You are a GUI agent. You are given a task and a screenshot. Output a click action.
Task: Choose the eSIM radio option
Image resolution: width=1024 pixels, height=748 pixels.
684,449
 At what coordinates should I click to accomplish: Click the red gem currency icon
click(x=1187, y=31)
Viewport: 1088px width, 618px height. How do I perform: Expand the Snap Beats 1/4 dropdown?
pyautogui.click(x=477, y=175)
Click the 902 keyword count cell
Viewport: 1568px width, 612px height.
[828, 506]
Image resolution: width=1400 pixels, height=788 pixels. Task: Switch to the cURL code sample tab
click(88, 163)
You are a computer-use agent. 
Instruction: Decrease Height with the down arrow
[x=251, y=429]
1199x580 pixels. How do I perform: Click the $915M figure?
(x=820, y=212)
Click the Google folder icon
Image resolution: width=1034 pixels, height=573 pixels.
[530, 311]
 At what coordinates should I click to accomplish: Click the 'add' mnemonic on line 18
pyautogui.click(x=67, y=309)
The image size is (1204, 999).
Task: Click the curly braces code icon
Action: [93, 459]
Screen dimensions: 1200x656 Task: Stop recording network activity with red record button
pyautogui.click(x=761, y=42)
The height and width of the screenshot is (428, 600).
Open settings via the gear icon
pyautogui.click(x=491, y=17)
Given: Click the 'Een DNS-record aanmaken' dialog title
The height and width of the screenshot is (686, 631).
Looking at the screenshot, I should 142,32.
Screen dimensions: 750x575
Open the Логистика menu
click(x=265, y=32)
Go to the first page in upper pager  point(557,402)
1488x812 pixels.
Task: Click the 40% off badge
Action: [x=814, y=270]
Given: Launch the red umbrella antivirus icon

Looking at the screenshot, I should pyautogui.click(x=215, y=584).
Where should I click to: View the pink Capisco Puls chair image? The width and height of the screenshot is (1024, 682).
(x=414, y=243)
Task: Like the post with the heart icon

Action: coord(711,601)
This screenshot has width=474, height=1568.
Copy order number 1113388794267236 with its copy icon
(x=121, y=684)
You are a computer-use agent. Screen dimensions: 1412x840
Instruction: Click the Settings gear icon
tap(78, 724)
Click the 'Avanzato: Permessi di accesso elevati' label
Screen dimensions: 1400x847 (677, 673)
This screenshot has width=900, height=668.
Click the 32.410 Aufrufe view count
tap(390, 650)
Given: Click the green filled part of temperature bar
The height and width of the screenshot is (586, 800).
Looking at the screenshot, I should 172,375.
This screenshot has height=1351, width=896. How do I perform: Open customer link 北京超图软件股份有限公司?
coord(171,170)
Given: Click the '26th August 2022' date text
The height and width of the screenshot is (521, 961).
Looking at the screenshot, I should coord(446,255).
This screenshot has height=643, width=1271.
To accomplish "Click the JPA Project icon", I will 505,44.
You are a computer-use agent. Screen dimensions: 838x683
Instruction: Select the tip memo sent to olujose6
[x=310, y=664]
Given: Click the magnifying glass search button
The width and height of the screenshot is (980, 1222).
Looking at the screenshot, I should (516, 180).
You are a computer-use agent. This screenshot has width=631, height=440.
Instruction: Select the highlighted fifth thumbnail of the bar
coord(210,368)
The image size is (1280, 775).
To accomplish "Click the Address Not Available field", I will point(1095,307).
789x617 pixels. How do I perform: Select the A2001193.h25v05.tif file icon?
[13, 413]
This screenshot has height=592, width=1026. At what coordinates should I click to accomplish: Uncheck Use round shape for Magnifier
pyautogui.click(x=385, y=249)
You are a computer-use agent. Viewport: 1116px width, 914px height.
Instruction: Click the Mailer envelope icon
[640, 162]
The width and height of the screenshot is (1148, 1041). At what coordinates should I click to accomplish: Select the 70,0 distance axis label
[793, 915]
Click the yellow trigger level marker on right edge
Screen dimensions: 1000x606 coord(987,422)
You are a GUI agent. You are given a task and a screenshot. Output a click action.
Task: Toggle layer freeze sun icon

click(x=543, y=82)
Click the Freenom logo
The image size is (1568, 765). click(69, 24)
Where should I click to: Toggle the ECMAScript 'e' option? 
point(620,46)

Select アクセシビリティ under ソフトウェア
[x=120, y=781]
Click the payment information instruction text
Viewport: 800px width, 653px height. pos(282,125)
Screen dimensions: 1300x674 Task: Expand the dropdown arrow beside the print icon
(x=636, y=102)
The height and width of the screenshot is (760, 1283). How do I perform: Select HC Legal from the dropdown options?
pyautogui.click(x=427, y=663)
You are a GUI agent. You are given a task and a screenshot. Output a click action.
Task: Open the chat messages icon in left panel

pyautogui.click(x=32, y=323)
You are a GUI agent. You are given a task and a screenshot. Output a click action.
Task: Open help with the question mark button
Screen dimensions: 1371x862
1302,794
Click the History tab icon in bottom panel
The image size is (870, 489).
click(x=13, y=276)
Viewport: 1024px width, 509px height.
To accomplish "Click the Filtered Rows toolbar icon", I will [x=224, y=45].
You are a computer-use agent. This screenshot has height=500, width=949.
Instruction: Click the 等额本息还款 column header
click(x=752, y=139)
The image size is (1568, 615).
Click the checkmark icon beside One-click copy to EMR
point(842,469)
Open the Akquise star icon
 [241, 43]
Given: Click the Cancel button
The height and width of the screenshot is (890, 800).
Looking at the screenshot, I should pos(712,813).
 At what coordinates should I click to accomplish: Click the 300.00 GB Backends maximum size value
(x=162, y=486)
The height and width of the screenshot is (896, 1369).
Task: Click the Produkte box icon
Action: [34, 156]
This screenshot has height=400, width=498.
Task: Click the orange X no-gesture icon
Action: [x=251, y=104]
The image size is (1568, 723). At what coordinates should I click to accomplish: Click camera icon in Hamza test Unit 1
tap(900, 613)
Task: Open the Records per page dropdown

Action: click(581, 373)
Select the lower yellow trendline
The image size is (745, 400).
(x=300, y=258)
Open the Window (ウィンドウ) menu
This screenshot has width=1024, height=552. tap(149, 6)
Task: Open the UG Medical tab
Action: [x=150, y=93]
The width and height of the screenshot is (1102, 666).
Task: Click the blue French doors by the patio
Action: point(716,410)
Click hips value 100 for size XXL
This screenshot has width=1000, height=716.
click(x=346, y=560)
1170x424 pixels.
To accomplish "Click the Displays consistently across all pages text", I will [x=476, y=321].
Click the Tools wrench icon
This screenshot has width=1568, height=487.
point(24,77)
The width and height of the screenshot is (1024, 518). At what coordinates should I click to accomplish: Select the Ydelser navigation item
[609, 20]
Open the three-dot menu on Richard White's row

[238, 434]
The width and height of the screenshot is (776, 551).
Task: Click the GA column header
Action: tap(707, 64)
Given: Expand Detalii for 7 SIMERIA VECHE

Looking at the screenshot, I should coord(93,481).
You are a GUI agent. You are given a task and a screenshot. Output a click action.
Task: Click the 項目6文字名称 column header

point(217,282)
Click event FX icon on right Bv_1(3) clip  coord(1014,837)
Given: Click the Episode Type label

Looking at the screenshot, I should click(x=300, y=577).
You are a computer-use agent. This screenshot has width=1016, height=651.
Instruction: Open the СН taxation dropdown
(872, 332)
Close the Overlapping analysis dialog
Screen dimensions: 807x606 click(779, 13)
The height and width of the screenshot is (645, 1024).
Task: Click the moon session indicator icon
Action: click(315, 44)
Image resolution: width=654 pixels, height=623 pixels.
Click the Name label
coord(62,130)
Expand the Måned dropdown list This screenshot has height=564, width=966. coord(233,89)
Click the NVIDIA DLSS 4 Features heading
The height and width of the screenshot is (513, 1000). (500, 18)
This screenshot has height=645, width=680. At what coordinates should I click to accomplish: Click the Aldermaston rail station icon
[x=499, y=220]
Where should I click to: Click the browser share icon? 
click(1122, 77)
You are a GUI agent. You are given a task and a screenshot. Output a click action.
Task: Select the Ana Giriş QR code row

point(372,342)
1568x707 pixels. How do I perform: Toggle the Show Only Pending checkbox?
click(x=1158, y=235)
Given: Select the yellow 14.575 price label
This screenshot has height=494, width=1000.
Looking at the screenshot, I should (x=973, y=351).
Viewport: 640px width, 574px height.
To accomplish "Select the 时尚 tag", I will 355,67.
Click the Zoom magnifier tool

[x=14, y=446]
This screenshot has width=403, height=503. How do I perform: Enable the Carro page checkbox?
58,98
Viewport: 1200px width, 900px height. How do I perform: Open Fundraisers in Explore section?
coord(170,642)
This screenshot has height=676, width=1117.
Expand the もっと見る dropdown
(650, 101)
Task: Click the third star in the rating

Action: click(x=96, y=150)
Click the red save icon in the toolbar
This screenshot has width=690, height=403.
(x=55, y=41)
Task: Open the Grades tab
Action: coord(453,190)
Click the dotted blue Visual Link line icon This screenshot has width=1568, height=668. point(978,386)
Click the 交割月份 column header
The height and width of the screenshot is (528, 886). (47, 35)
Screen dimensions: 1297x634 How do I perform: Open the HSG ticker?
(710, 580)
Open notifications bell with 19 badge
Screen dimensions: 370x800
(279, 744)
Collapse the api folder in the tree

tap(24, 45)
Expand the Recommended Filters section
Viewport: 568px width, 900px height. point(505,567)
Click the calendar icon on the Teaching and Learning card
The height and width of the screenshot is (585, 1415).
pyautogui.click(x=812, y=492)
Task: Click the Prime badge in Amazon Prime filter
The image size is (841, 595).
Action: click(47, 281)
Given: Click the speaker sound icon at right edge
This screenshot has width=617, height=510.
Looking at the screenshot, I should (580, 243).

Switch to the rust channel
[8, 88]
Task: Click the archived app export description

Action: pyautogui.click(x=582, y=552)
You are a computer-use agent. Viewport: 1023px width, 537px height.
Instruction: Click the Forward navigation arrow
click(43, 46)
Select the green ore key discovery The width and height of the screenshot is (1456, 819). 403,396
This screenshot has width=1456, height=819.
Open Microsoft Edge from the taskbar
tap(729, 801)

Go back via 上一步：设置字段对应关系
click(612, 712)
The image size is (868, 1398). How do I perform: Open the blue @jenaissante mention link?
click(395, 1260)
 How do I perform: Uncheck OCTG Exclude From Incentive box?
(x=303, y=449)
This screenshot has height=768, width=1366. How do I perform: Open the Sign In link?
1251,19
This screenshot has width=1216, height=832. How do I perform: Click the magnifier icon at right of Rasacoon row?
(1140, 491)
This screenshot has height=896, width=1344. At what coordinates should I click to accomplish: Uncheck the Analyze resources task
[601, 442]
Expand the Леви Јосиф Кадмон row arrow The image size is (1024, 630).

□ □ □ □ □ □ □

- [Task instructions] Of the entries above, repeat exactly the lines between the line with "Given: Launch the red umbrella antivirus icon" and the line with "This screenshot has width=474, height=1568.", inclusive, and no others.

- [Finished task]
Given: Launch the red umbrella antivirus icon

Looking at the screenshot, I should pyautogui.click(x=215, y=584).
Where should I click to: View the pink Capisco Puls chair image? The width and height of the screenshot is (1024, 682).
(x=414, y=243)
Task: Like the post with the heart icon

Action: coord(711,601)
This screenshot has width=474, height=1568.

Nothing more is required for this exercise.